TASK OBJECTIVE >> With the pictures excluded, output only the lines from the one containing "Viewport: 402px width, 492px" through the last line of the entries, unchanged.

RECORDS PROVIDED >>
===

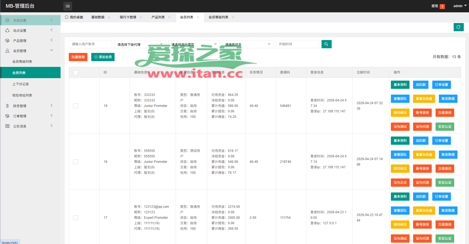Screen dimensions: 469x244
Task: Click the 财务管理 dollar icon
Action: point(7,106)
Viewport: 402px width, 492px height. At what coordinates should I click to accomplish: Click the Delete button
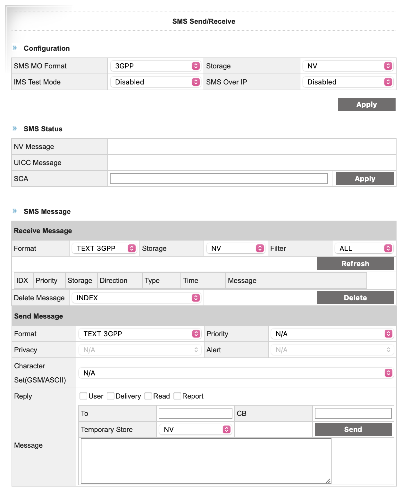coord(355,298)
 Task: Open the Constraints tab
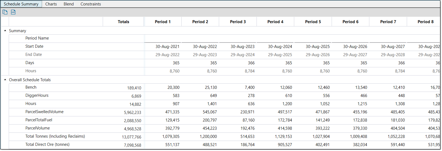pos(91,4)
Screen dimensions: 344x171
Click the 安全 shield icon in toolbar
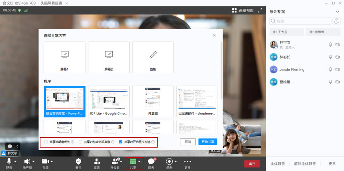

===

REPLY >>
Viewport: 402px width, 492px height. At what coordinates should I click to accomplish: Click the Delete button
coord(355,298)
 Task: Open the Constraints tab
pos(91,4)
Screen dimensions: 344x171
Click the 安全 shield icon in toolbar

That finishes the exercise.